The seventh and final basic building block is marketing. Successful firms have an effective marketing infrastructure and program in place.
Gone are the days when attorneys simply practiced law. Today, they face increased competition, shrinking demand for services and increasing supply of professional talent, availability of service substitutes, and marketing of professional services. Marketing can no longer be ignored if small law practices are to survive in the future.
Based upon our observations working with client law firms over the past twenty six years we have concluded that marketing is poorly understood and ineffectively implemented in many small law firms. In addition, the following obstacles are at play:
Time – There is no time for marketing or any firm developmental activities. Production is king and non-billable activities such as marketing are discouraged.
Uneasiness With Marketing – Attorneys are uncomfortable with marketing. This is primarily due to lack of understanding, training, and experience with the process.
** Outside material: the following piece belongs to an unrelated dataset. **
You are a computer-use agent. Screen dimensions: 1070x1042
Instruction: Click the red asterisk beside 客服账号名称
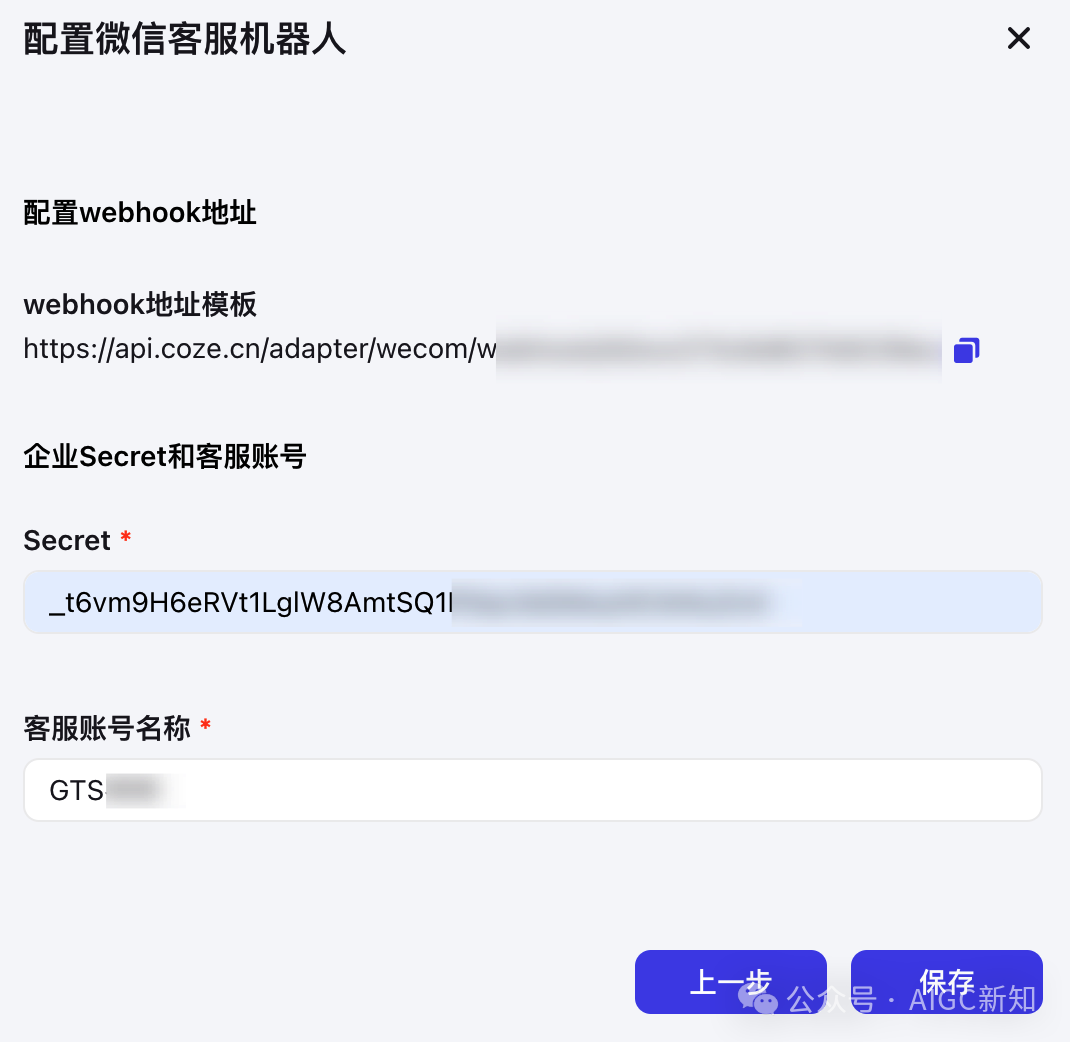click(x=205, y=724)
Lack of Marketing Understanding – Many attorneys confuse marketing with advertising. Marketing is not advertising. Marketing activities can exist without any promotional components such as television advertisements, radio spots, tombstone magazine advertisements, or direct mail. Marketing is the broader process concerned with the development and delivery of legal services and is part of the firm's long range planning process. It provides answers to the questions what are we selling and to whom are we selling. It involves maintaining relationships with existing clients as well as creating new relationships with prospective clients. In fact, a major objective of many successful marketing plans is obtain additional business from existing clients.
Focus and Accountability Problems – Frequently law firms experiment with marketing and engage in isolated promotional activities not integrated with the firm's business plan with the expectation of immediate results after the one-shot activity. The firm engages in fits-and-start activities that are completely unfocused, unrelated to an overall plan, unmeasured, inconsistent and often inappropriate.
Cultural Issues – The typical culture of many law firms discourages investment in long-term developmental activities. The focus is on billable hours and production. Everything else is of secondary concern. The consensus governance model typical in law firms hinders change and timely decision-making at the firm level. In addition, effective marketing in law firms requires marketing at the firm, practice group, and individual attorney levels. This requires effective training, mentoring, follow-up, and accountability at each of these levels.
Reward and Compensation Systems – RMost reward and compensation systems focus on short-term production and discourage participation in longer term (non-billable) firm investment activities or projects.